* _Task_
Nothing but the lines from the one containing "Click listing number 280514" to the end of the records that follow should be transcribed, each exactly, with the pictures left out.

*** Opening of Records supplied ***

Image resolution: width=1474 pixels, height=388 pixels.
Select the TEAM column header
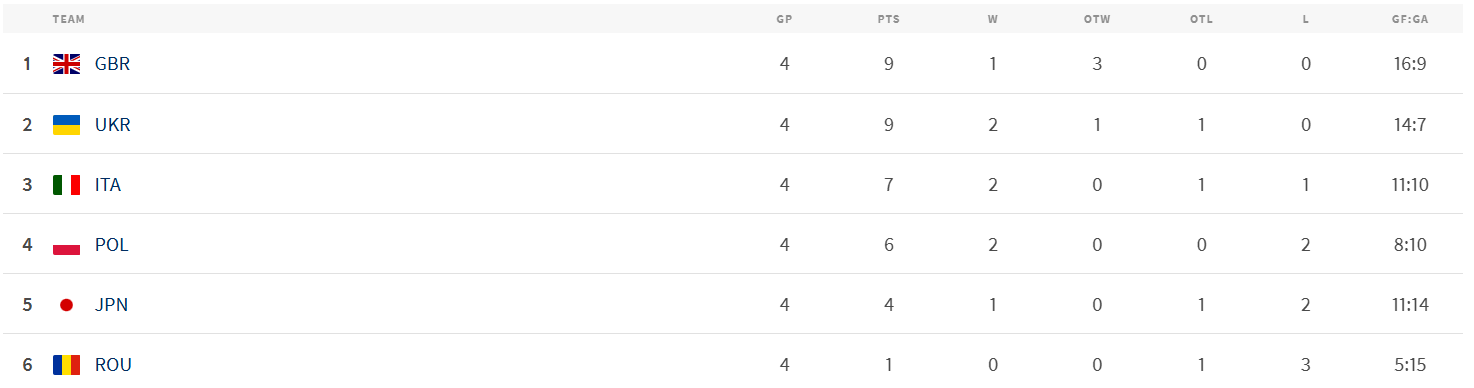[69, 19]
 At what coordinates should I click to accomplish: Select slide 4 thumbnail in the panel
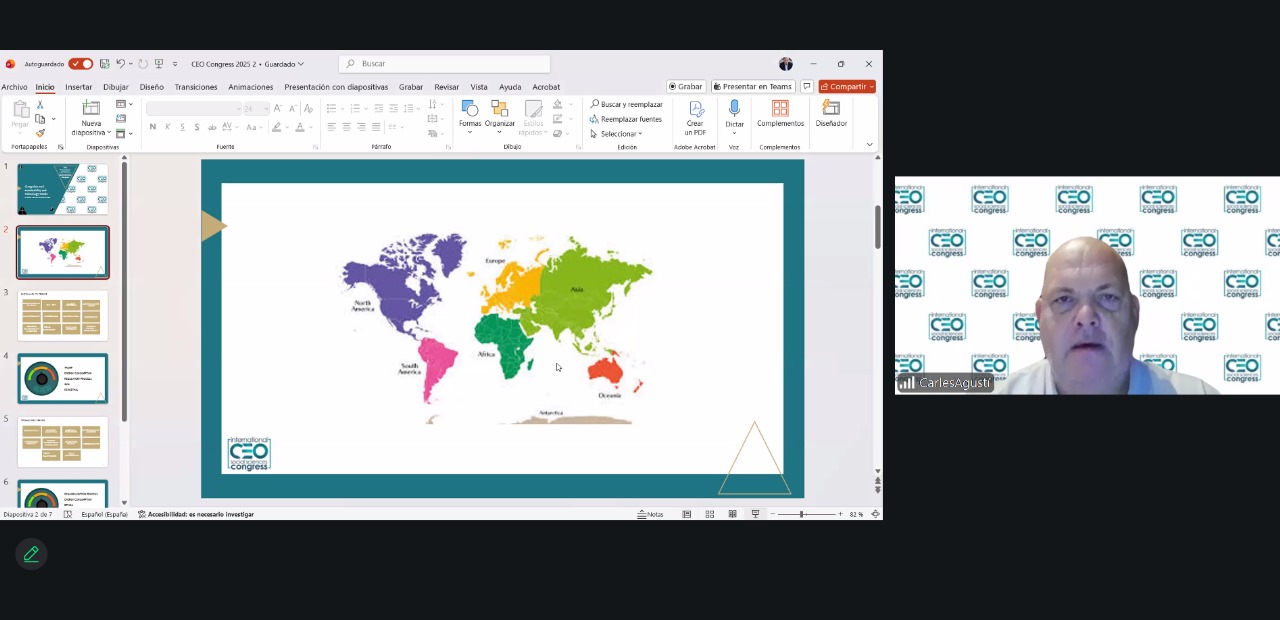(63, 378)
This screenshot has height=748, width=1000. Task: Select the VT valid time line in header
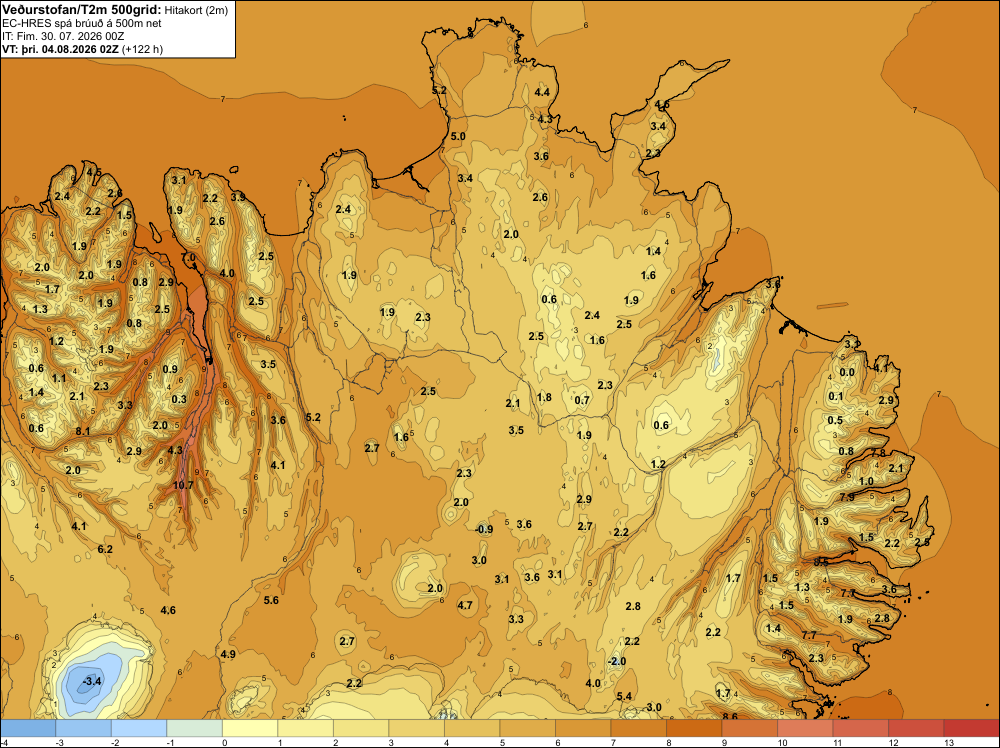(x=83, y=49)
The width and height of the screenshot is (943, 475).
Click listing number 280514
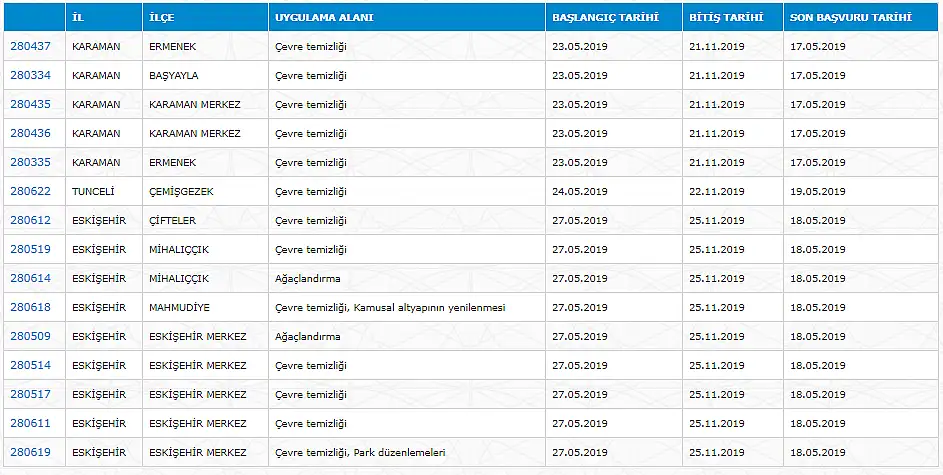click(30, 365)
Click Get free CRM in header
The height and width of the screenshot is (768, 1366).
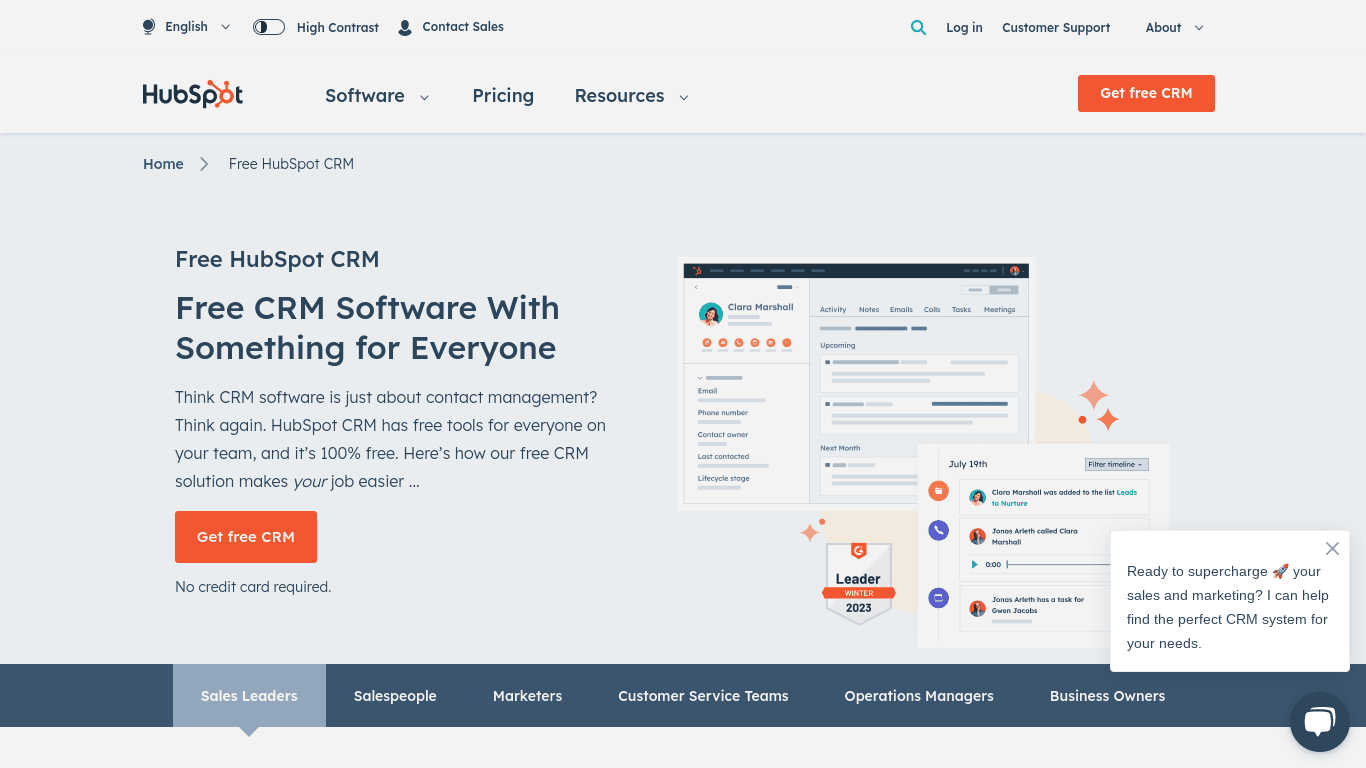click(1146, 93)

*** Close of Records supplied ***

* _Written solution_
Click listing number 280514
click(30, 365)
Click Get free CRM in header
The height and width of the screenshot is (768, 1366).
click(1146, 93)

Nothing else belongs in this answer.